# Your goal
Everything from the line holding "More payment options (131, 1104)" through the final line of the records is to be transcribed exactly, except pictures, and nothing beyond that.

====== Data for analysis

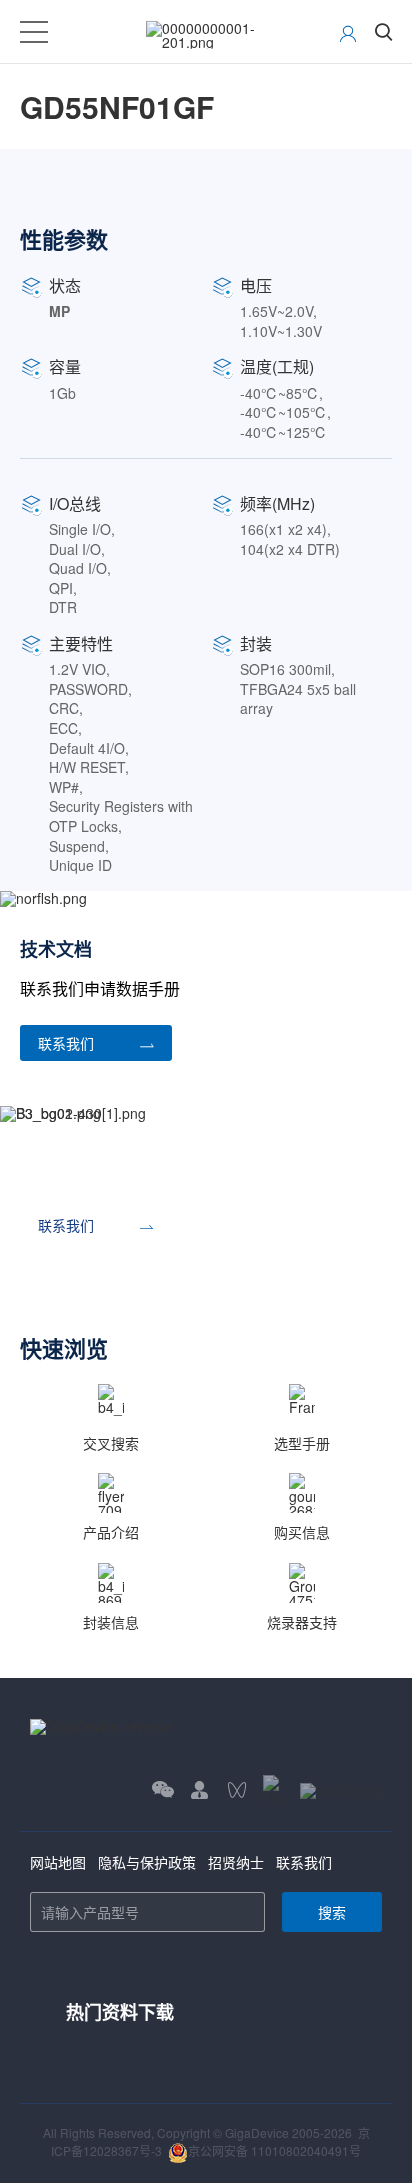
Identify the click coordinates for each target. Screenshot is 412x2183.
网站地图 (58, 1862)
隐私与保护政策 (147, 1862)
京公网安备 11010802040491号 (274, 2150)
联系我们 (304, 1862)
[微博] (341, 1789)
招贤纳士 (236, 1862)
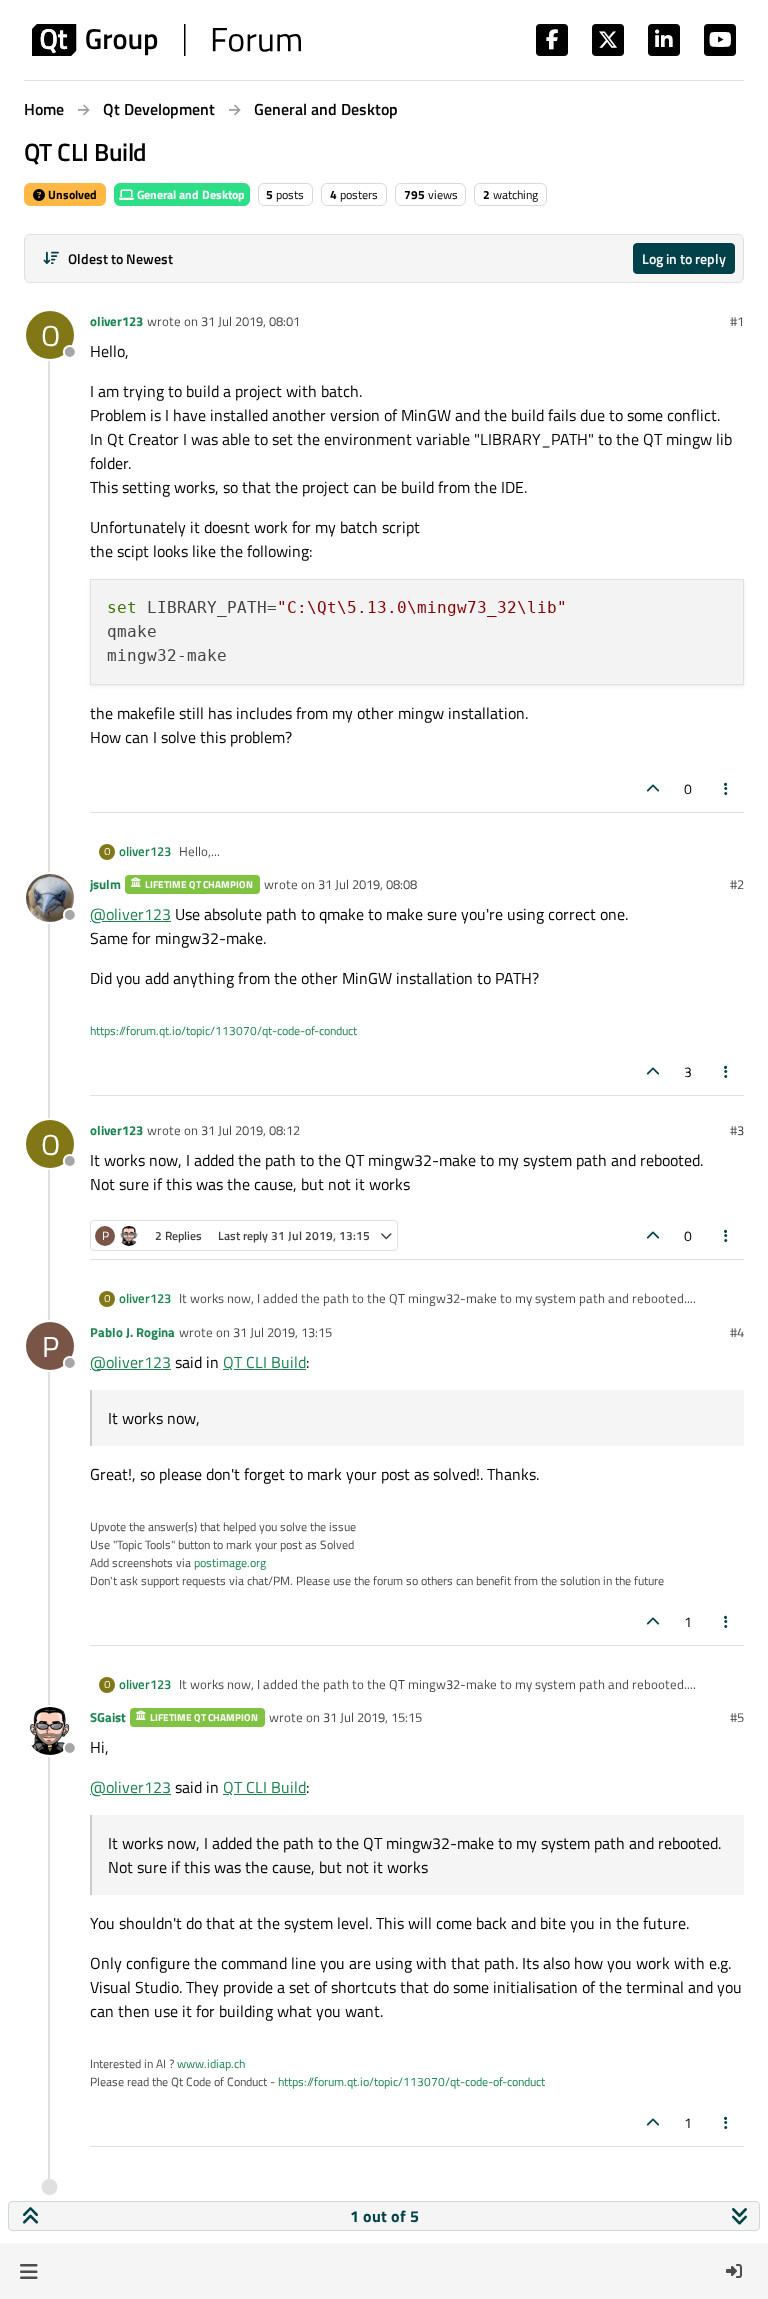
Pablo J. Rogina (132, 1332)
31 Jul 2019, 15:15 (372, 1717)
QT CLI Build (264, 1362)
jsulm (105, 884)
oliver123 (116, 321)
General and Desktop (189, 194)
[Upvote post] (653, 788)
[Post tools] (727, 788)
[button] (28, 2271)
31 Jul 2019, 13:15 (282, 1332)
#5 (737, 1717)
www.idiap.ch (211, 2063)
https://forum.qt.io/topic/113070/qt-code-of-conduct (223, 1030)
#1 (737, 321)
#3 (737, 1130)
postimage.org (230, 1562)
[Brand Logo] (166, 40)
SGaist (108, 1717)
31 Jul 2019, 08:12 (250, 1130)
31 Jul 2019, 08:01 (250, 321)
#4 (737, 1332)
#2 (737, 884)
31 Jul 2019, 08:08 (367, 884)
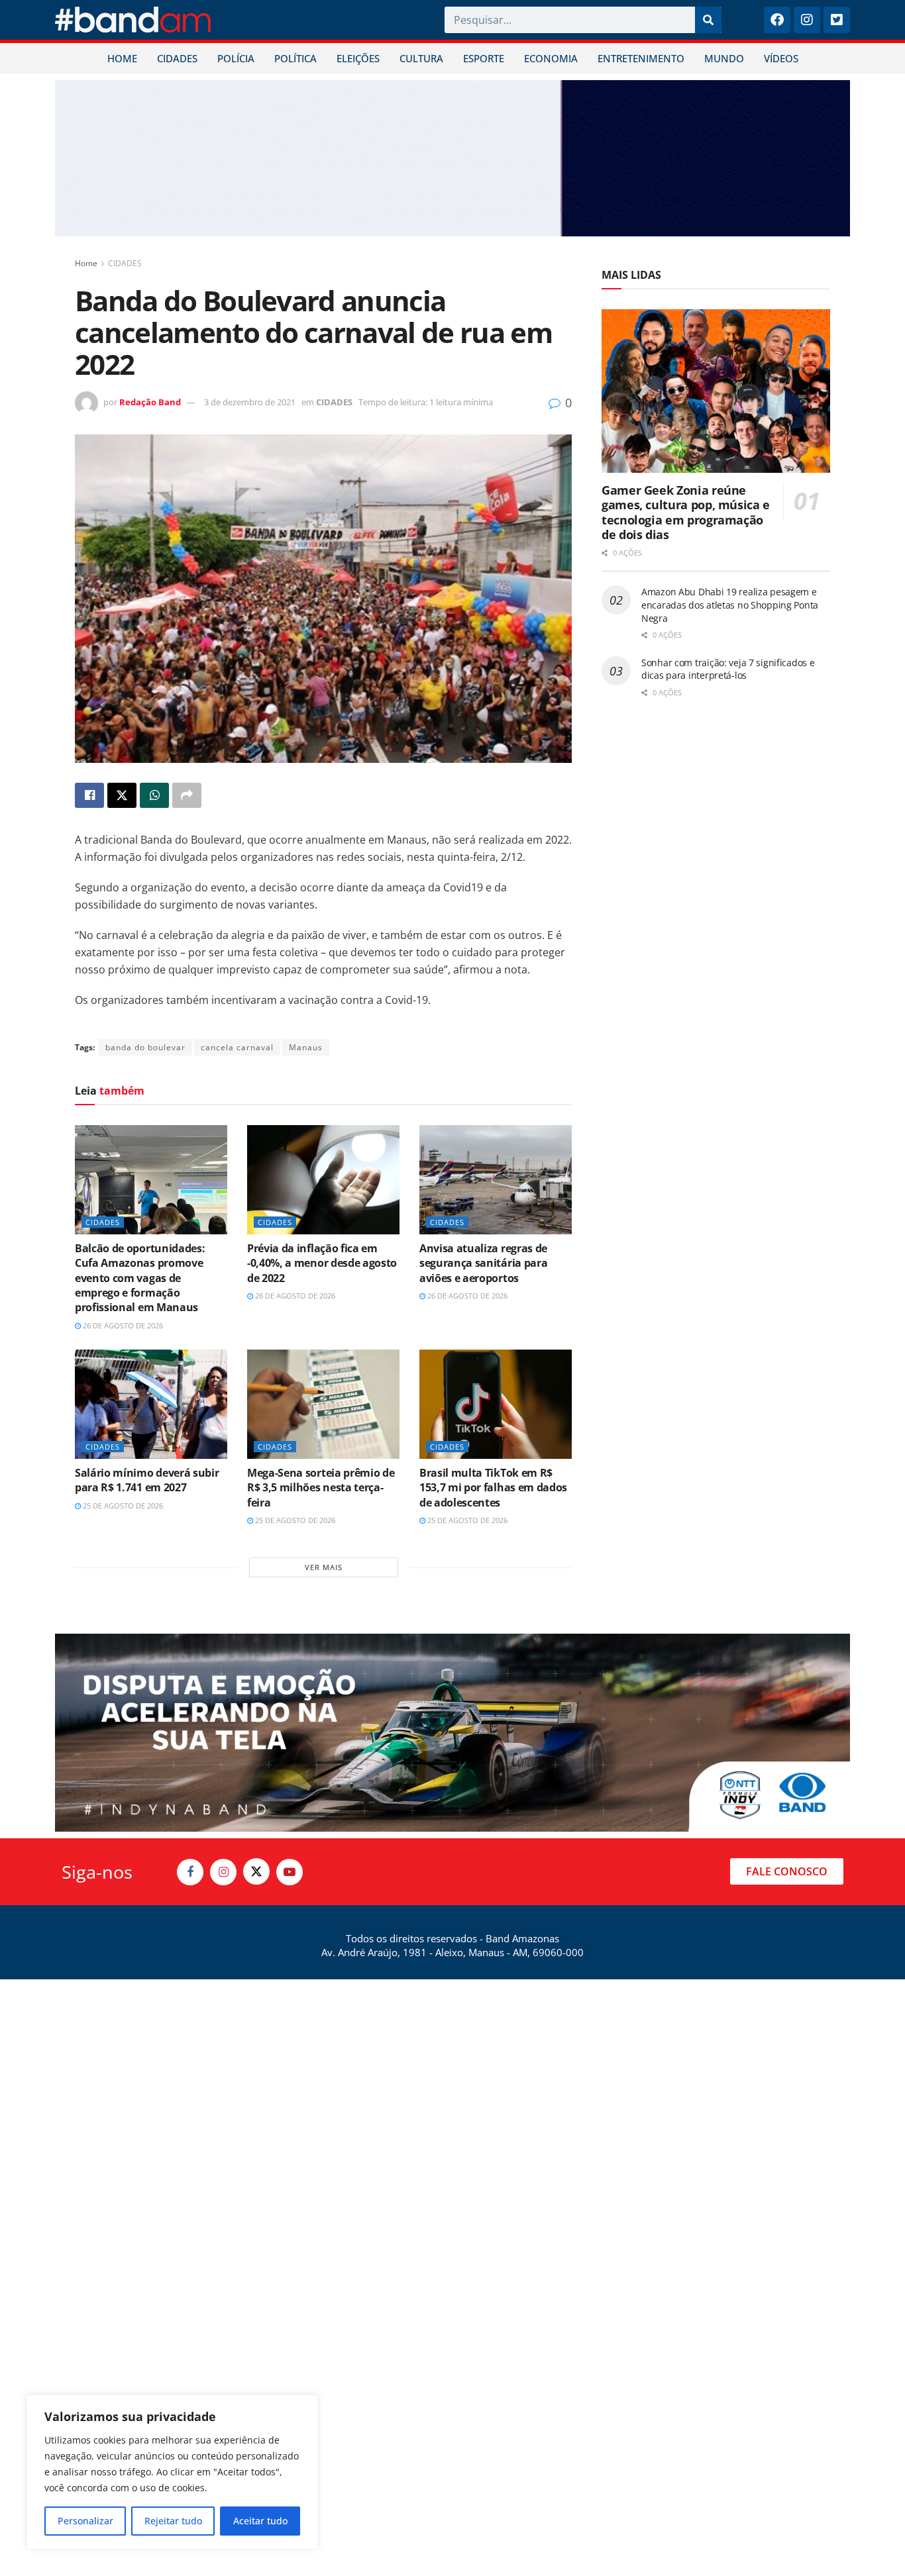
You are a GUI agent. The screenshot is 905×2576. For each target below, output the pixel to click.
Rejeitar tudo (173, 2520)
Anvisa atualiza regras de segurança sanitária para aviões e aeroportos (483, 1263)
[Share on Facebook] (89, 795)
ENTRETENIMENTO (641, 58)
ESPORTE (483, 58)
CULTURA (421, 58)
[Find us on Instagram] (223, 1872)
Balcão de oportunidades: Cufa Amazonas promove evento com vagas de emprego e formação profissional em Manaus (140, 1278)
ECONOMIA (551, 58)
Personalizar (85, 2520)
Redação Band (150, 402)
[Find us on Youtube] (289, 1872)
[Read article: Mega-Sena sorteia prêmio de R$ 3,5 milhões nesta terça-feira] (323, 1404)
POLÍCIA (235, 58)
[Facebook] (777, 20)
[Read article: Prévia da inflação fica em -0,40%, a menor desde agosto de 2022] (323, 1179)
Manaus (306, 1047)
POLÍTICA (295, 58)
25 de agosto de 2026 (122, 1506)
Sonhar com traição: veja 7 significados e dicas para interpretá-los (728, 669)
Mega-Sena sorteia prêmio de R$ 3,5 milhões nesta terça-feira (320, 1487)
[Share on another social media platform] (186, 795)
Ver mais (324, 1567)
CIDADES (177, 58)
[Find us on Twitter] (256, 1871)
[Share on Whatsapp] (154, 795)
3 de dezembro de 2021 (249, 402)
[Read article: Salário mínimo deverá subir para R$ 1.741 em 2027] (151, 1404)
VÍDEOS (781, 58)
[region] (172, 2472)
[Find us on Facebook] (190, 1872)
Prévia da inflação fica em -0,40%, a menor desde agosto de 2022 (322, 1263)
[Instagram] (807, 20)
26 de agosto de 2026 (122, 1325)
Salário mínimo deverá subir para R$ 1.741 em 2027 (147, 1480)
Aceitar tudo (260, 2520)
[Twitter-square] (837, 20)
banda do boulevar (145, 1047)
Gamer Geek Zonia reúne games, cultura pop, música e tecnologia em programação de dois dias (686, 512)
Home (86, 263)
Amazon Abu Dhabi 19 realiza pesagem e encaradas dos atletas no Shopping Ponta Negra (729, 604)
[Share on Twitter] (121, 795)
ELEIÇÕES (358, 58)
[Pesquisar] (708, 20)
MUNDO (724, 58)
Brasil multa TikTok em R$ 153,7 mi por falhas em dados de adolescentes (493, 1487)
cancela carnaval (237, 1047)
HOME (122, 58)
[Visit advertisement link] (452, 158)
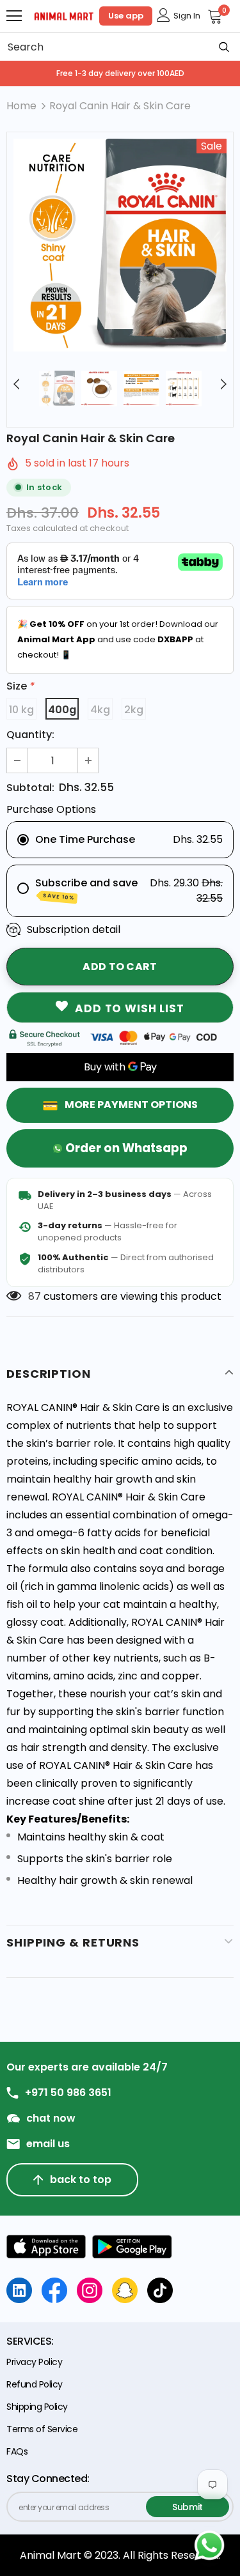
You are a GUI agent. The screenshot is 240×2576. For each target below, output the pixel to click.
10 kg (21, 709)
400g (62, 709)
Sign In (186, 16)
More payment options (131, 1104)
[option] (120, 245)
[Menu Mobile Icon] (14, 16)
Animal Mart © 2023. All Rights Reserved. (120, 2555)
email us (48, 2144)
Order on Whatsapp (126, 1148)
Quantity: (30, 734)
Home (21, 105)
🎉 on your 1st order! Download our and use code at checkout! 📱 (117, 639)
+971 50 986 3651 (68, 2092)
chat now (51, 2118)
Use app (125, 16)
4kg (100, 709)
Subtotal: (30, 787)
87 (34, 1296)
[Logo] (64, 15)
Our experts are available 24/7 (87, 2067)
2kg (133, 709)
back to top (80, 2179)
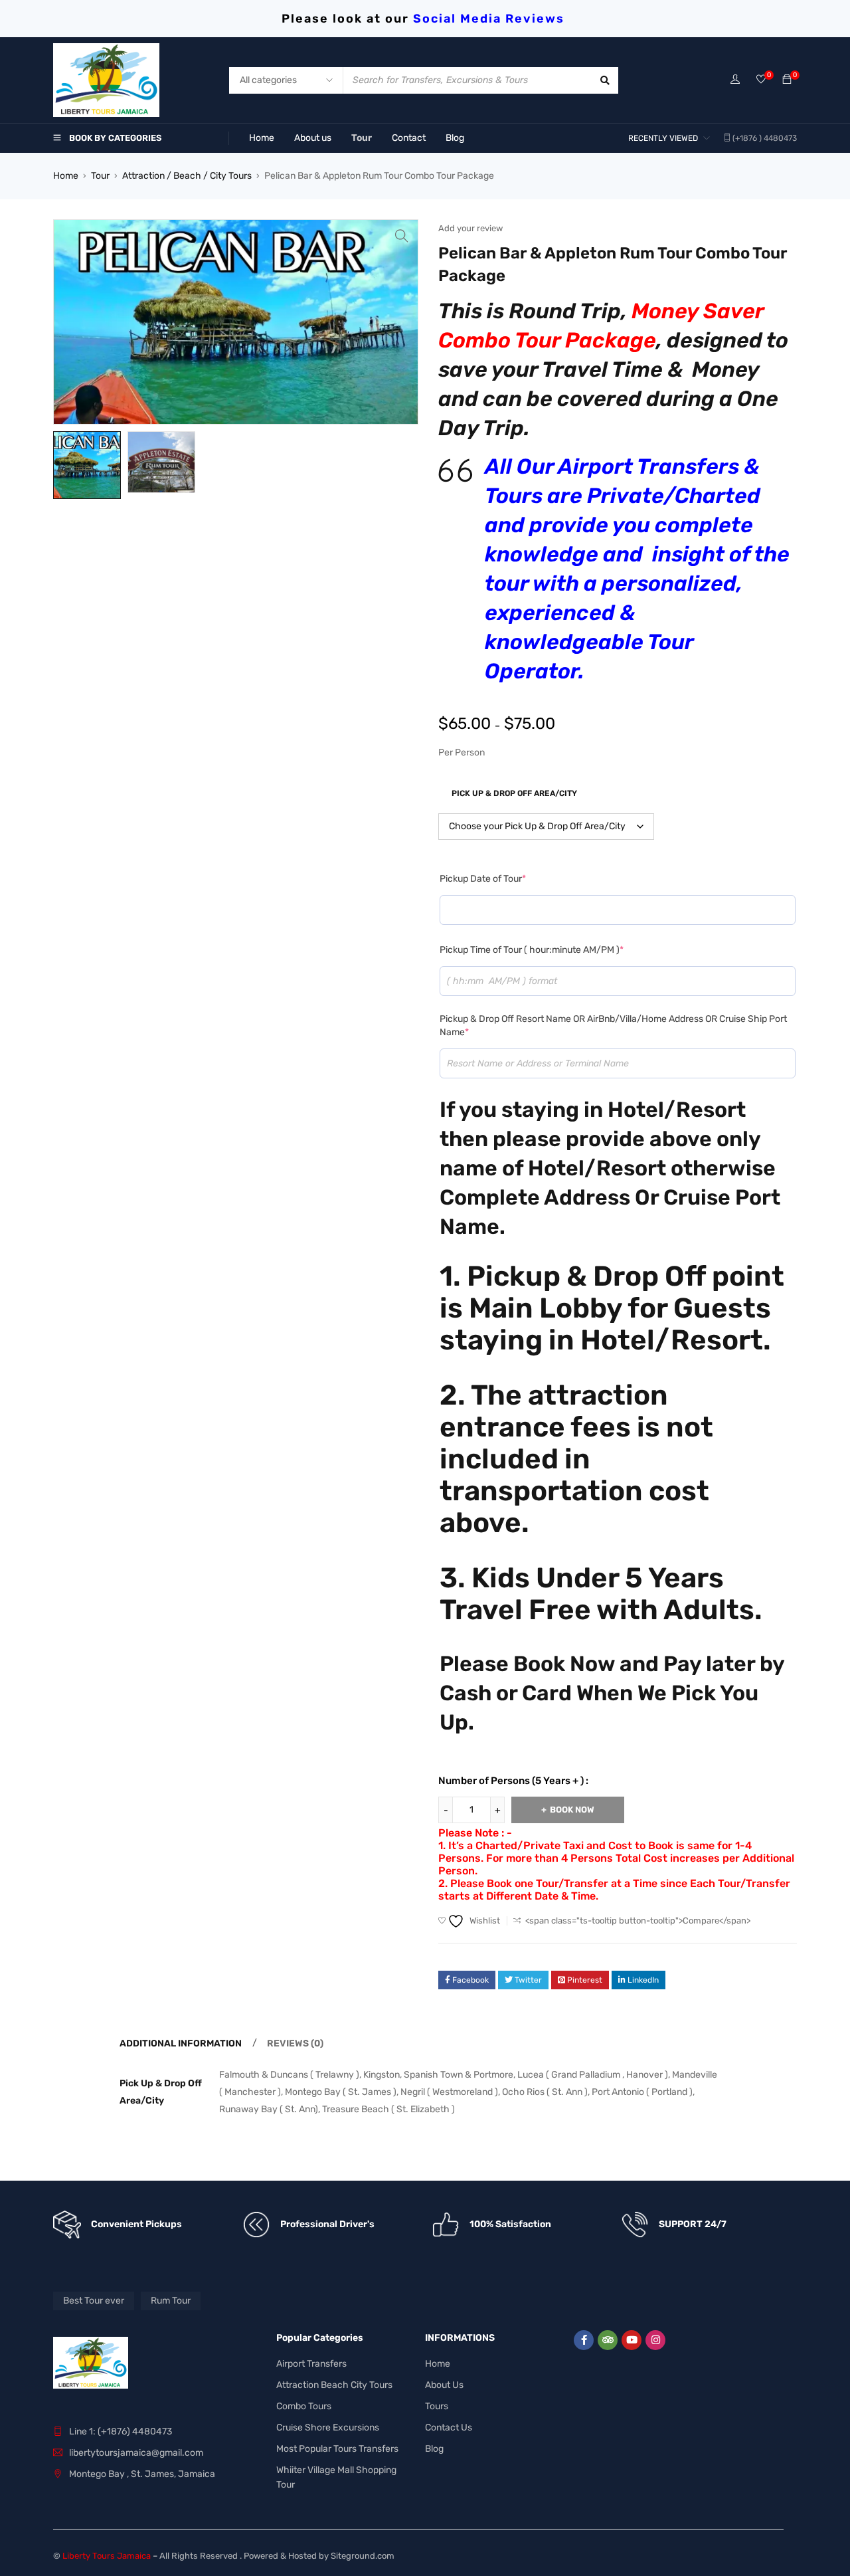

============

# Result of this task
More payment options (131, 1104)
[option] (120, 245)
[Menu Mobile Icon] (14, 16)
Animal Mart © 2023. All Rights Reserved. (120, 2555)
email us (48, 2144)
Order on Whatsapp (126, 1148)
Quantity: (30, 734)
Home (21, 105)
🎉 on your 1st order! Download our and use code at checkout! 📱 (117, 639)
+971 50 986 3651 (68, 2092)
chat now (51, 2118)
Use app (125, 16)
4kg (100, 709)
Subtotal: (30, 787)
87 (34, 1296)
[Logo] (64, 15)
Our experts are available 24/7 (87, 2067)
2kg (133, 709)
back to top (80, 2179)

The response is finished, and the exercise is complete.